Minimum gene set size after filtering out genes not in the gene.ids vector. Gene sets whose post-filtering size is below this are removed from the final collection list. Default is 1 and cannot be set to less than 1.

max.size

Maximum gene set size after filtering out genes not in the gene.ids vector. Gene sets whose post-filtering size is above this are removed from the final collection list. If not specified, no filtering is performed.

Value

Version of the input gene.set.collection list where gene IDs have been replaced by position indices, genes not present in the gene.ids vector have been removed and gene sets failing the min/max size constraints have been removed.

See Also

tpacForCollection

Examples

# Create a collection with two sets defined over 3 genes
    createGeneSetCollection(gene.ids=c("A", "B", "C"),
        gene.set.collection = list(set1=c("A", "B"), set2=c("B", "C")),
        min.size=2, max.size=3)

Get supported cancer types

Description

Retrieves the names of cancer types supported by the tpacForCancer function.

Usage

getSupportedCancerTypes()

Value

Vector containing the names of supported cancer types.

See Also

tpacForCancer

Examples

getSupportedCancerTypes()

Tissue-adjusted pathway analysis of cancer (TPAC) algorithm

Description

Implementation of the tissue-adjusted pathway analysis of cancer (TPAC) method, which performs single sample gene set scoring of cancer transcriptomic data. The TPAC method computes a tissue-adjusted squared Mahalanobis distance and one-sided CDF values for all samples in the specified cancer gene expression matrix. Importantly, these distances are measured from the normal tissue mean and normal tissue specificity (i.e., fold-change in mean expression in the corresponding normal tissue relative to the mean expression in other tissue types) is used to weight genes when computing the distance metric. The distances are decomposed into a positive component, negative component and overall component, i.e., the positive component only captures expression values above the mean. A gamma distribution is fit on the squared tissue-adjusted Mahalanobis distances computed on data that is permuted to match to the null that the cancer expression data is uncorrelated with mean values matching those found in the associated normal tissue.

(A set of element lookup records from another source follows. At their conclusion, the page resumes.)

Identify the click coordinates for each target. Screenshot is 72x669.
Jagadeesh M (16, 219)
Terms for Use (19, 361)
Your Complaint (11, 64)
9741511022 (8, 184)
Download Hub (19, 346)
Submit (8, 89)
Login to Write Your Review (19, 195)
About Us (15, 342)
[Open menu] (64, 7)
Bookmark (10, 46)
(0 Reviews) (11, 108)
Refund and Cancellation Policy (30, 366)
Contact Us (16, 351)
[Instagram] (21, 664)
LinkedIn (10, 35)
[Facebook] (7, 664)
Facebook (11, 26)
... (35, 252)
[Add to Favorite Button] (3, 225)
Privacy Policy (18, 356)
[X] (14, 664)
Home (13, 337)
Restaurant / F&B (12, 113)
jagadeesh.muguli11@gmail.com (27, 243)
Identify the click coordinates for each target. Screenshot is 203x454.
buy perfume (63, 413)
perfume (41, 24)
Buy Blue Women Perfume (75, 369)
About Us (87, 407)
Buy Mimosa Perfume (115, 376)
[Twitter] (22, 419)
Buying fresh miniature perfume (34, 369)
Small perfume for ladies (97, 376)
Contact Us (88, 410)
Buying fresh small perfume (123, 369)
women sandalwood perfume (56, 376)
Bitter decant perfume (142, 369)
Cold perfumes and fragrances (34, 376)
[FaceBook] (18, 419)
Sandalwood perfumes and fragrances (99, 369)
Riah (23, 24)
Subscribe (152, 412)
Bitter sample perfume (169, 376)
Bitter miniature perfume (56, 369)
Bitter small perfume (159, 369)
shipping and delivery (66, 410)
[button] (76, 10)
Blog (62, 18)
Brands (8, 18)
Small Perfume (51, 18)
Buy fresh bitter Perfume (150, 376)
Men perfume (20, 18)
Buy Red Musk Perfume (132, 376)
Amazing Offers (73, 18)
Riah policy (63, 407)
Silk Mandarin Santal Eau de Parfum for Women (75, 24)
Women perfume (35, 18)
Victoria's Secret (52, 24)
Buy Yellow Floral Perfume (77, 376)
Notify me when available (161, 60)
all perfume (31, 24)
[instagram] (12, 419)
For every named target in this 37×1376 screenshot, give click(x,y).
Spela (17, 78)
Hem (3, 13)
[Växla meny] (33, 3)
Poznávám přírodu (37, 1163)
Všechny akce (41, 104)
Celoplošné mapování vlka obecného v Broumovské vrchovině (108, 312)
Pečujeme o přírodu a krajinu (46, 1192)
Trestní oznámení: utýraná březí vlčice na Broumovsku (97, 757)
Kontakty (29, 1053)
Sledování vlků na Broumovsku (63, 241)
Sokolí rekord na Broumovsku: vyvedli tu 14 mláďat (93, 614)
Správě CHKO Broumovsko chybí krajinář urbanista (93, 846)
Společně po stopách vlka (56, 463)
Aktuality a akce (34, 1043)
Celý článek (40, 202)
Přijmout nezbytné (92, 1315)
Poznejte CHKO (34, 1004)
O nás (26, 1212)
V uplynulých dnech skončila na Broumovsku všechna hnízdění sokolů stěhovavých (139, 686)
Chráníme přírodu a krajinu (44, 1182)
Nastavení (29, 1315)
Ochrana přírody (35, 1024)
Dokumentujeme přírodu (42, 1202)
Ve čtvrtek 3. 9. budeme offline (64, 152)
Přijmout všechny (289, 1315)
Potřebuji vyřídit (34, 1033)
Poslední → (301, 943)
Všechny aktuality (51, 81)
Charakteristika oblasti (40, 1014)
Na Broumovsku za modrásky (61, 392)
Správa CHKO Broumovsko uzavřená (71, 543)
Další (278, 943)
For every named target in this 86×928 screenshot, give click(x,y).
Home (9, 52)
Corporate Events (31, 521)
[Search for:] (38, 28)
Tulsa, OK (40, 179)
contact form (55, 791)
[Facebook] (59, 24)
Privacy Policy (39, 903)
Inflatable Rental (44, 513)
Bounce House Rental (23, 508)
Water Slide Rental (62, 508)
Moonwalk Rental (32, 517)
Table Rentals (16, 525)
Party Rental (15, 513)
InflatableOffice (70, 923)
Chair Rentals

This null gamma distribution is used to calculate the CDF values for the unpermuted distances.

Usage

tpac(gene.expr, mean.expr, tissue.specificity)

Arguments

gene.expr

An n x p matrix of gene expression values for n samples and p genes. This matrix should reflect the subset of the full expression profile that corresponds to a single gene set.

mean.expr

Vector of mean expression values for the p genes from which distances will be measured, i.e., mean expression in corresponding normal tissue.These mean expression values must be computed using the same normalization method used for tumor expression data in gene.expr

tissue.specificity

Optional vector of tissue-specificity values for the p genes, i.e, fold change between mean expression in the associated normal tissue and the average of mean expression values in other cancer-associated normal tissues. If specified, these specificity values are used to modify the diagonal elements of the covariance matrix used in the Mahalanobis statistic.

Value

A data.frame with the following elements (row names will match row names from gene.expr):

  • s.pos: vector of TPAC scores (i.e., CDF values) computed from the positive squared adjusted Mahalanobis distances.

  • s.neg: vector of TPAC scores computed from the negative squared adjusted Mahalanobis distances.

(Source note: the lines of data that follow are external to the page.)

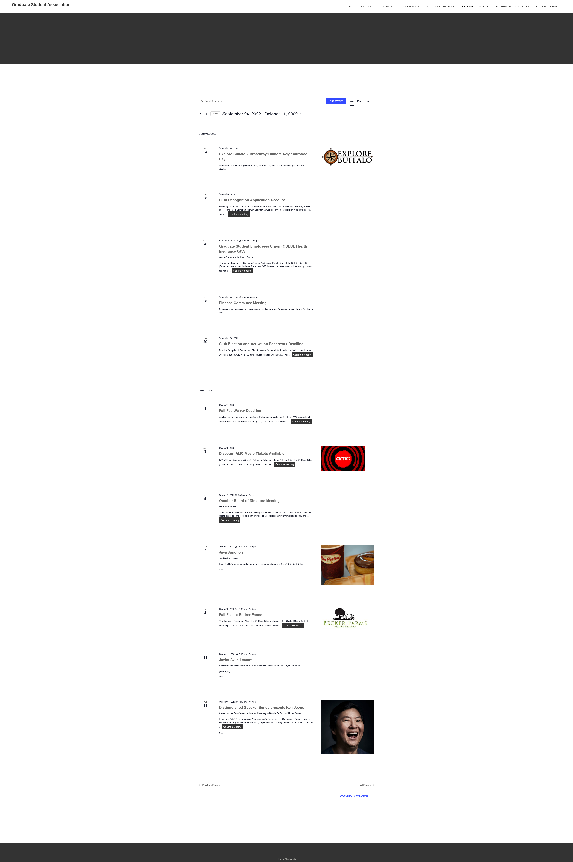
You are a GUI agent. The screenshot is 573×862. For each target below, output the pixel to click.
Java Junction (231, 552)
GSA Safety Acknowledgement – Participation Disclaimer (519, 6)
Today (215, 113)
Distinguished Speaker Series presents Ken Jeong (261, 707)
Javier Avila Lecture (235, 659)
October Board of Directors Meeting (249, 500)
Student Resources (441, 6)
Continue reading (240, 214)
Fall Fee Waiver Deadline (240, 410)
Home (349, 6)
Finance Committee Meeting (243, 302)
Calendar (469, 6)
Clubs (386, 6)
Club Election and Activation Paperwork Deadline (261, 343)
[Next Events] (206, 113)
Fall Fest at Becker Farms (240, 614)
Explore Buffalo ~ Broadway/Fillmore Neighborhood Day (263, 156)
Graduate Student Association (41, 4)
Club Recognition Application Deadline (252, 199)
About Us (365, 6)
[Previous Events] (200, 113)
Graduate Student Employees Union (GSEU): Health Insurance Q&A (263, 249)
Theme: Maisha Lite (286, 858)
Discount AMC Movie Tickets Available (251, 453)
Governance (408, 6)
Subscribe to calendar (354, 795)
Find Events (336, 100)
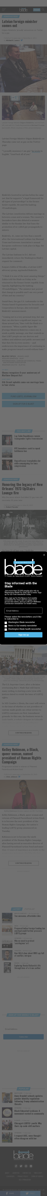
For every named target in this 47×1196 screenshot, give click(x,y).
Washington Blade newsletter (21, 622)
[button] (23, 623)
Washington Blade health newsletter (24, 629)
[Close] (44, 555)
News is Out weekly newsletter (22, 626)
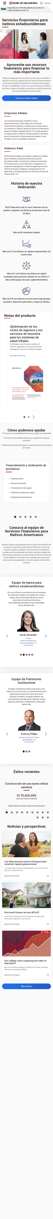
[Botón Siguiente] (33, 417)
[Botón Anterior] (19, 417)
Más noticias (26, 986)
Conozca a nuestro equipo (26, 98)
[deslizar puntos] (24, 417)
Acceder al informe (17, 356)
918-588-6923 (26, 645)
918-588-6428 (26, 742)
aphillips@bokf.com (26, 740)
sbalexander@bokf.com (26, 643)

  • s: vector of TPAC scores computed from the sum of the positive and negative squared adjusted Mahalanobis distances.

See Also

tpacForCollection

Examples

# Simulate Gaussian expression data for 10 genes and 10 samples
    gene.expr=matrix(rnorm(100), nrow=10)
    # Use 0 as mean.expr 
    mean.expr=rep(0,10)
    # Simulate tissue-specific weights
    tissue.specificity = runif(10, min=0.5, max=1.5)
    # Execute TPAC to compute positive, negative and overall scores 
    tpac(gene.expr=gene.expr, mean.expr=mean.expr, tissue.specificity=tissue.specificity)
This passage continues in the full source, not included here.